Building cost index ▲
A composite measure of building input costs recorded a 4.7% yearly rate of change in Q4 2018. Demand for construction labour and materials, combined with weaker sterling and its effect on imports, are creating commercial pressures for the supply chain.
Consumer prices index ▲
The annual rate of change eased to 2.1% in December 2018. The yearly rate of change is continuing to move towards its target, which helps real wage growth in construction and the economy more broadly.
02 / Output and new orders
UK construction output
Construction all work output saw a notable rebound in Q3 2018, according to the Office for National Statistics’ (ONS) latest data release. The bump up is likely to be a combination of some additional momentum and a catch-up effect resulting from the extended period of adverse weather earlier in 2018. Private housing again, as well as infrastructure, provided the main impetus to the yearly rate of change. The public sector, private industrial and commercial sectors detracted from the overall picture – the latter two reflective of broader trends in uncertainty surrounding the UK economy. New work output also posted a respectable increase in Q4.
Although workload has been maintaining its momentum, risks to the output trend are related to how the new orders data evolved over the last 12 months. There has been discernible adjustment in the yearly rate of change in new orders, and this will bring changes in output in 2019 – both to the overall level and in terms of sector-specific changes that will flex according to broader macroeconomic themes.
New orders took a big hit in Q3 2018, the latest period for which data is available. The 31% fall over the year to Q3 2018 was striking, and comes in the wake of three consecutive falls in the yearly rate of change in preceding quarters. But taking this figure at face value could be misleading as the new orders data series is prone to fluctuation. The all new work new orders value from Q3 2017 was a significant outlier to the trend, primarily because of the infrastructure sector, and this has disproportionately increased the yearly change percentage for Q3 2018.
Only the public sector offered any positive story in the Q3 data, with all other sector classifications falling over the year. This sector accounted for just 15% of the new orders total, though, and will not materially move the data set at a national level. Regionally, the East Midlands and South-east bucked an otherwise negative trend. Although enquiries are reportedly holding up, there is some softening in the strength of this sentiment. If new orders data acts as a precursor to eventual changes in output, the risk of these consecutive negative changes and further declines in new orders is that output ultimately takes a hit later in 2019 and into 2020.
03 / Activity indicators
Economic and business sentiment held up until the final quarter of 2018. Now, though, many economic and business indicators are signalling a weaker picture for the economy. Heightened concerns that political and economic conditions are exacting a heavy toll on business confidence seem to be going unheeded. UK regions report along the same lines, and with no divergence between economic sectors or size of firm.
The CBI business optimism indicator in the UK fell to -16 in Q4 2018. The index dropped below its long-run average after posting this lowest reading since the EU referendum.

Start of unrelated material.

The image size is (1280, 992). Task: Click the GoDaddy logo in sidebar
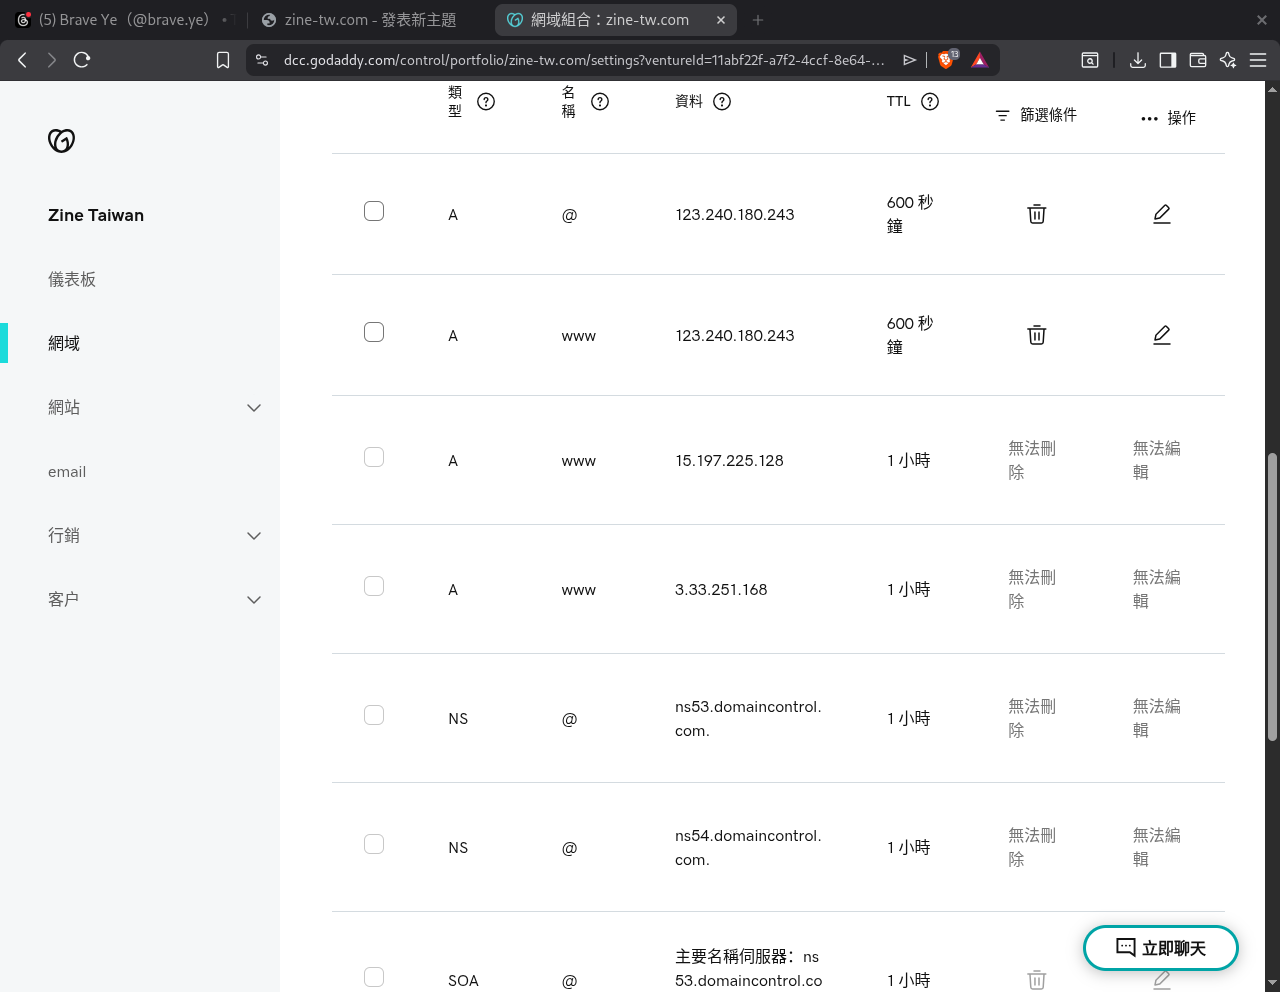(x=62, y=141)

Further messages contained within the CBI’s Industrial Trends survey indicate that manufacturing new orders declined at the fastest rate in three years, as producers reflected prevailing uncertainty; export confidence declined at a notable pace; and investment intentions deteriorated significantly.

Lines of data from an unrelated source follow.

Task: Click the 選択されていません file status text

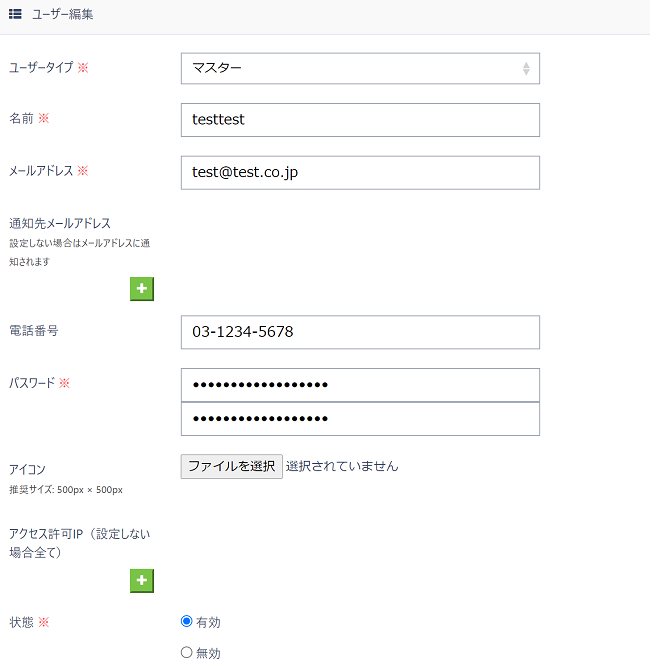Action: [342, 466]
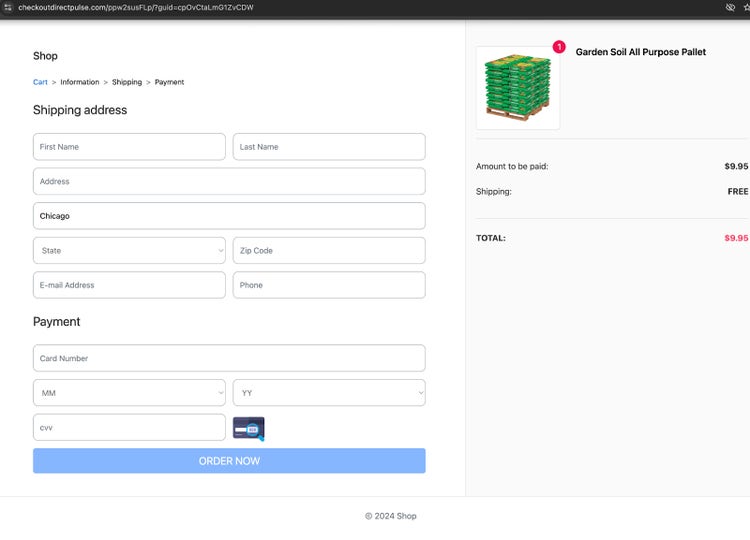Click the Address input field

[229, 182]
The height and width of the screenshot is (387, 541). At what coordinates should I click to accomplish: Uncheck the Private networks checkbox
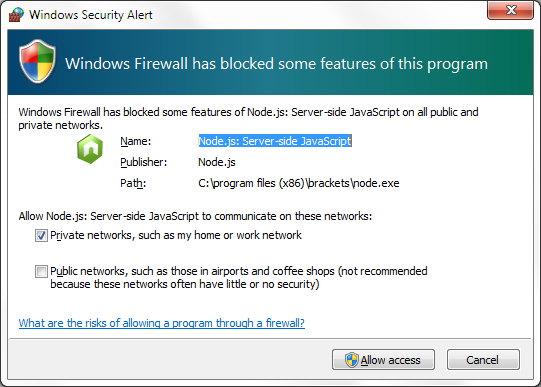41,236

At face value, the total number of people employed in construction seems to have peaked, according to ONS data on construction employment. Resource constraints have been the source of delivery problems for the industry over recent years. They are also a central reason why tender prices increased significantly over the same period. These themes are likely to continue during 2019, with many supply chain firms continuing to experience some difficulty in recruiting site trades to build out existing workload to completion.

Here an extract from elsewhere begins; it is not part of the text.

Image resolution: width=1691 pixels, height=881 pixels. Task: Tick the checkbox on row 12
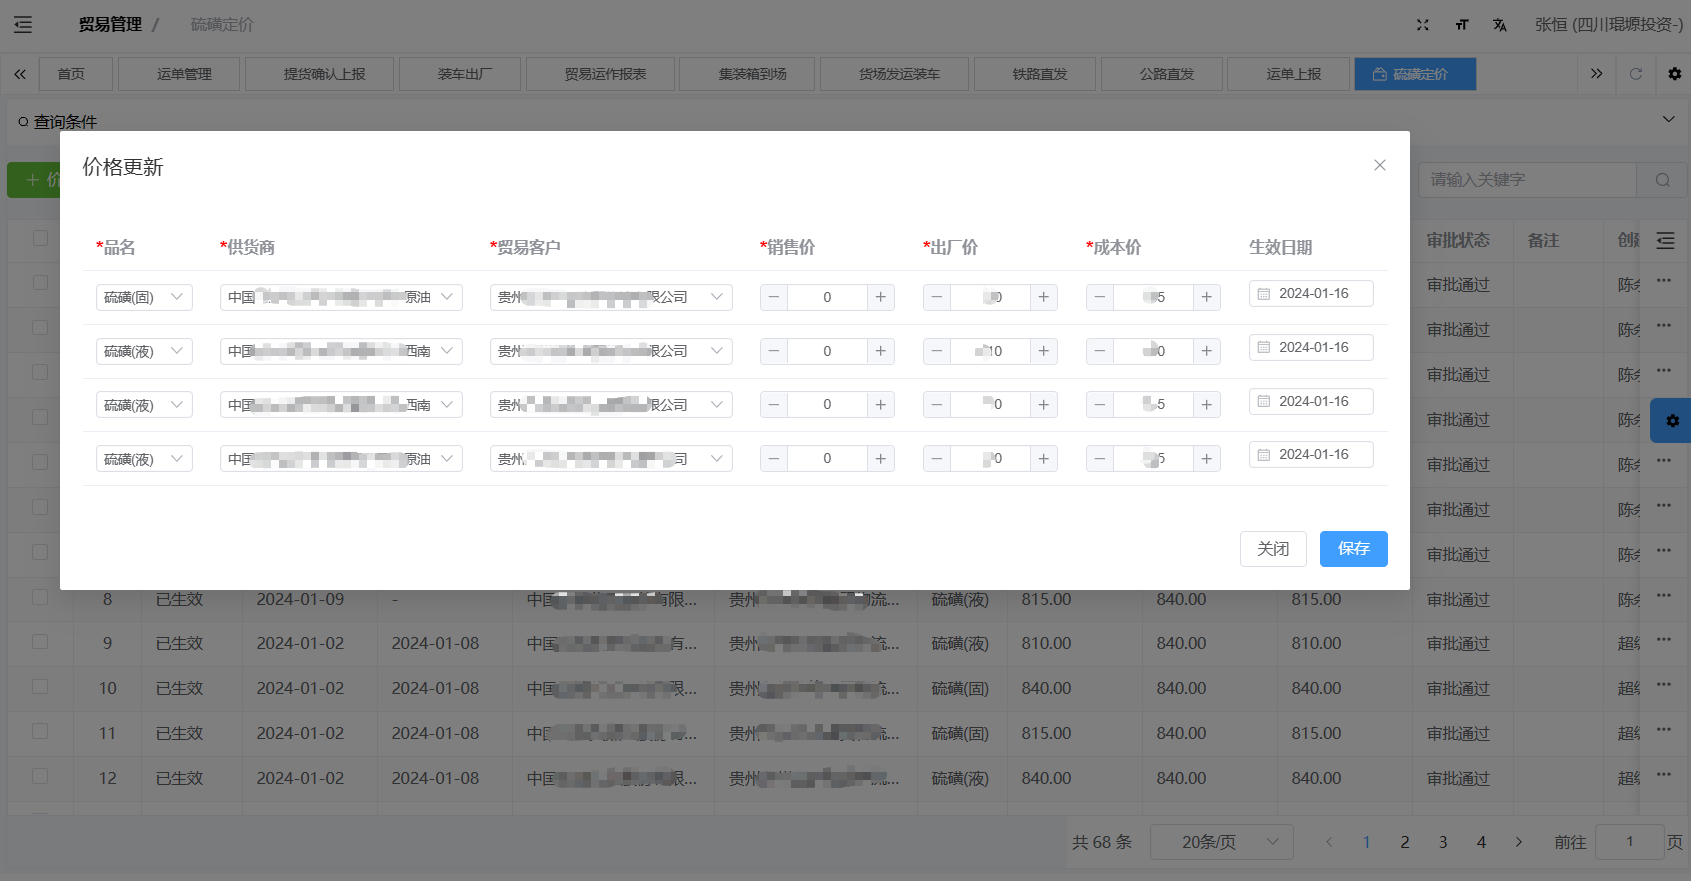(x=40, y=777)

Sector dynamics will introduce further operational considerations, as will the balance between early works trades and later site trades that reflects the movement through any build programme. However, most industry surveys suggest that employment expectations are firm for the year ahead.
04 / Tender prices
Tender prices rose by 3.5% over the year to Q4 2018. Construction price inflation maintained a steady trend through 2018, but took another leg up as output figures saw a boost in the final quarter.
Market dynamics are seeing emerging changes in risk allowances within tender submissions, on-going pressure from elevated input costs and some recruitment pressures. In combination, these trends are creating commercial pressures for the supply chain, as output prices are constrained to some extent by prevailing competition levels and client willingness to pay.
Aecom’s baseline forecasts for tender price inflation are 1.4% from Q1 2019 to Q1 2020, and 1.8% from Q1 2020 to Q1 2021. The rate of tender price inflation over the year ahead is based on output reverting to a long-run average without excessive volatility, elevated input costs as a result of weak sterling and general resource constraints. Higher expected economic and political turbulence has led to pronounced downside skew to the assessed risks accompanying the price forecasts.
05 / Building costs
Materials and labour costs
Materials and labour input costs continue to push up a composite index for building costs. At Q4 2018 the overall index increased by 4.7% compared with the same quarter in 2017. This is the highest rate of building cost inflation in Q4 of any year since 2008. Further increases on a yearly basis are expected through 2019; however, the rate of change is forecast to slow from the recent peak late last year.
Metals commodities prices have responded to a number of global themes throughout 2018: US dollar strength, slowing China economic data and global trade tensions. Some of the factors affecting the outlook for commodities have been demand-creating and some have been demand-eroding. But commodities are finding it difficult to gain any upward direction, which would indicate increased global economic activity.
Input costs will be a primary commercial pressure for the supply chain in 2019. For over 18 months now, input costs have run at a higher yearly rate of change than tender prices. This dynamic weighs heavily on commercial operations for large swathes of the supply chain, especially as prices sought for work are constrained to some extent by achievable output prices.
Availability of staff and labour
Availability of labour and staff resources remains a complication for supply chain firms. While 2018 saw some reduction in this pressure, the issue is still a significant operational risk for many firms. Consequently, wage growth for site trades through 2017 and 2018 maintained its trend of being comfortably ahead of general consumer price inflation. Signalling the on-going issues, Q4 2018 recorded a marginal increase in the trend, notably across later trade disciplines – for example, mechanical and electrical skills. Civil engineering workers saw healthy increases too. But early building trades posted much weaker yearly rates of change, which probably reflects changing market dynamics in respect of new orders and output.
Future increases in wages are expected as current industry workload creates demand for trades and skills. But the overall rate of change is likely to ebb and flow over the short term, particularly as a period of impending inclement weather hits production and the seasonal effect on wages occurs.
Sterling regained some ground against the US dollar during Q4 2018 but it is a weak rally overall. Against the euro, sterling has moved glacially, languishing still around the €1.11–€1.15 level. More recent news saw sterling move to the upper end of this range, mostly as a result of the markets believing that a no-deal Brexit is less likely. Brexit-related news is creating movement in sterling over short time frames, but longer-term trends have not changed materially.
Turbulence in sterling’s value might make some headlines, but its relative weakness has on-going implications for domestic inflation, and the cost of construction materials. Even if sterling rallies further, because it has been weaker for an extended period, any strengthening is unlikely to offer immediate relief to input cost pressures over the next two quarters. The foreign exchange environment will continue to work in tandem with general industry demand to support elevated rates of building cost inflation.